* [Source information]:

========================================

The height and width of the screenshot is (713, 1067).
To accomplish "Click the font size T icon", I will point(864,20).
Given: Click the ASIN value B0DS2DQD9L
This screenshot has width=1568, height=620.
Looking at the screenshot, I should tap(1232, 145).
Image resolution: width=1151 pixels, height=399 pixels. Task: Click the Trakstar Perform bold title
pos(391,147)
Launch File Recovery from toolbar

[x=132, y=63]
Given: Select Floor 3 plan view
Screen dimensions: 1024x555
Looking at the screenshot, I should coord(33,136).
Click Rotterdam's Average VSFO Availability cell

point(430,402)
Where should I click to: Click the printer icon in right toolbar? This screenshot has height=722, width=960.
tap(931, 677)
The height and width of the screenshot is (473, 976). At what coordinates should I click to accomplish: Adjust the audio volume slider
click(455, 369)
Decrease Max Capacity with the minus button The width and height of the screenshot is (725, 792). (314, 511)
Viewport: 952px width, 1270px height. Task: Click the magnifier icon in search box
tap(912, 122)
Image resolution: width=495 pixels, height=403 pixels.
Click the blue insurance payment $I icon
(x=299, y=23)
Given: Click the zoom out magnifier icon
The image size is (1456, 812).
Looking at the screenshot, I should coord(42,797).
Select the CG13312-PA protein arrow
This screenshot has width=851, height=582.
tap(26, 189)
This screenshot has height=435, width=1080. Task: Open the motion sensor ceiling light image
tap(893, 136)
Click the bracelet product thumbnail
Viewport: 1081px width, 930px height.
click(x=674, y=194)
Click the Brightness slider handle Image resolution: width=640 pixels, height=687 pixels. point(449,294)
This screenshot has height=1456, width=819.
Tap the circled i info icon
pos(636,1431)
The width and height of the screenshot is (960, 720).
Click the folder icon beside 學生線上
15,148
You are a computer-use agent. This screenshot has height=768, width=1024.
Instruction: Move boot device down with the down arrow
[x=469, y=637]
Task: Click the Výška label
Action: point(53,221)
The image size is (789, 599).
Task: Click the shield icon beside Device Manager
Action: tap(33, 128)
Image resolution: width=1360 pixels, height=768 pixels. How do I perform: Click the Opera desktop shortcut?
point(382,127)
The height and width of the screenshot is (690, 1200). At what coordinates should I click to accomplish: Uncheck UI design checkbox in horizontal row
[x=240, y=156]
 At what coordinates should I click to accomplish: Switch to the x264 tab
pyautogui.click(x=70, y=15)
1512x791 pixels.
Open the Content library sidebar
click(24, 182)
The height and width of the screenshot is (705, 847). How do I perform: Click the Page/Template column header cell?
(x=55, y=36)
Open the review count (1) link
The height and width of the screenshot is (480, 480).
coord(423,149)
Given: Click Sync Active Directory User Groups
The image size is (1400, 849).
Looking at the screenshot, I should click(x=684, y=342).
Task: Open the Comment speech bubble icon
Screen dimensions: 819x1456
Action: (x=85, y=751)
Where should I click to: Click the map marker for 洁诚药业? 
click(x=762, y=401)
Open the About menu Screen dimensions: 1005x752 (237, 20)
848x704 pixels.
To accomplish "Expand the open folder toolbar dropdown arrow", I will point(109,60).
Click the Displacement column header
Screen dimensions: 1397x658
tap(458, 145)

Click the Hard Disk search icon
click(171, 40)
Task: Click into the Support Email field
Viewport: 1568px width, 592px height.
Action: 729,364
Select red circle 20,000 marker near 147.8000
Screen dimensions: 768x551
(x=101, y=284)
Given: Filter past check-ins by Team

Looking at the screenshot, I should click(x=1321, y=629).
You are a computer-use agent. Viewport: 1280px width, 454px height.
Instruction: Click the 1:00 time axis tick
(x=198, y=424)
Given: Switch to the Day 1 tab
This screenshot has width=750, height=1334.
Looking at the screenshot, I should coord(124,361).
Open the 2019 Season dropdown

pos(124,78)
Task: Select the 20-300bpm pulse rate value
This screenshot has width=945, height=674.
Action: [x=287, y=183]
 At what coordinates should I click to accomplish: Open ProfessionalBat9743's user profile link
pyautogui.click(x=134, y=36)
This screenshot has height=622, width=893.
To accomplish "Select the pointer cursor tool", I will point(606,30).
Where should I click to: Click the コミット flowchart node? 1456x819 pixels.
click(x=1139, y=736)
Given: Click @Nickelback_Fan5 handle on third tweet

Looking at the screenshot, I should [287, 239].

========================================

* [About this exercise]:
Reproduce the entries exactly as they appear.

* [Answer area]:
The height and width of the screenshot is (713, 1067).
To accomplish "Click the font size T icon", I will point(864,20).
Given: Click the ASIN value B0DS2DQD9L
This screenshot has width=1568, height=620.
Looking at the screenshot, I should tap(1232, 145).
Image resolution: width=1151 pixels, height=399 pixels. Task: Click the Trakstar Perform bold title
pos(391,147)
Launch File Recovery from toolbar

[x=132, y=63]
Given: Select Floor 3 plan view
Screen dimensions: 1024x555
Looking at the screenshot, I should coord(33,136).
Click Rotterdam's Average VSFO Availability cell

point(430,402)
Where should I click to: Click the printer icon in right toolbar? This screenshot has height=722, width=960.
tap(931, 677)
The height and width of the screenshot is (473, 976). At what coordinates should I click to accomplish: Adjust the audio volume slider
click(455, 369)
Decrease Max Capacity with the minus button The width and height of the screenshot is (725, 792). (314, 511)
Viewport: 952px width, 1270px height. Task: Click the magnifier icon in search box
tap(912, 122)
Image resolution: width=495 pixels, height=403 pixels.
Click the blue insurance payment $I icon
(x=299, y=23)
Given: Click the zoom out magnifier icon
The image size is (1456, 812).
Looking at the screenshot, I should coord(42,797).
Select the CG13312-PA protein arrow
This screenshot has width=851, height=582.
tap(26, 189)
This screenshot has height=435, width=1080. Task: Open the motion sensor ceiling light image
tap(893, 136)
Click the bracelet product thumbnail
Viewport: 1081px width, 930px height.
click(x=674, y=194)
Click the Brightness slider handle Image resolution: width=640 pixels, height=687 pixels. point(449,294)
This screenshot has height=1456, width=819.
Tap the circled i info icon
pos(636,1431)
The width and height of the screenshot is (960, 720).
Click the folder icon beside 學生線上
15,148
You are a computer-use agent. This screenshot has height=768, width=1024.
Instruction: Move boot device down with the down arrow
[x=469, y=637]
Task: Click the Výška label
Action: point(53,221)
The image size is (789, 599).
Task: Click the shield icon beside Device Manager
Action: tap(33, 128)
Image resolution: width=1360 pixels, height=768 pixels. How do I perform: Click the Opera desktop shortcut?
point(382,127)
The height and width of the screenshot is (690, 1200). At what coordinates should I click to accomplish: Uncheck UI design checkbox in horizontal row
[x=240, y=156]
 At what coordinates should I click to accomplish: Switch to the x264 tab
pyautogui.click(x=70, y=15)
1512x791 pixels.
Open the Content library sidebar
click(24, 182)
The height and width of the screenshot is (705, 847). How do I perform: Click the Page/Template column header cell?
(x=55, y=36)
Open the review count (1) link
The height and width of the screenshot is (480, 480).
coord(423,149)
Given: Click Sync Active Directory User Groups
The image size is (1400, 849).
Looking at the screenshot, I should click(x=684, y=342).
Task: Open the Comment speech bubble icon
Screen dimensions: 819x1456
Action: (x=85, y=751)
Where should I click to: Click the map marker for 洁诚药业? 
click(x=762, y=401)
Open the About menu Screen dimensions: 1005x752 (237, 20)
848x704 pixels.
To accomplish "Expand the open folder toolbar dropdown arrow", I will point(109,60).
Click the Displacement column header
Screen dimensions: 1397x658
tap(458, 145)

Click the Hard Disk search icon
click(171, 40)
Task: Click into the Support Email field
Viewport: 1568px width, 592px height.
Action: 729,364
Select red circle 20,000 marker near 147.8000
Screen dimensions: 768x551
(x=101, y=284)
Given: Filter past check-ins by Team

Looking at the screenshot, I should click(x=1321, y=629).
You are a computer-use agent. Viewport: 1280px width, 454px height.
Instruction: Click the 1:00 time axis tick
(x=198, y=424)
Given: Switch to the Day 1 tab
This screenshot has width=750, height=1334.
Looking at the screenshot, I should coord(124,361).
Open the 2019 Season dropdown

pos(124,78)
Task: Select the 20-300bpm pulse rate value
This screenshot has width=945, height=674.
Action: [x=287, y=183]
 At what coordinates should I click to accomplish: Open ProfessionalBat9743's user profile link
pyautogui.click(x=134, y=36)
This screenshot has height=622, width=893.
To accomplish "Select the pointer cursor tool", I will point(606,30).
Where should I click to: Click the コミット flowchart node? 1456x819 pixels.
click(x=1139, y=736)
Given: Click @Nickelback_Fan5 handle on third tweet

Looking at the screenshot, I should [287, 239].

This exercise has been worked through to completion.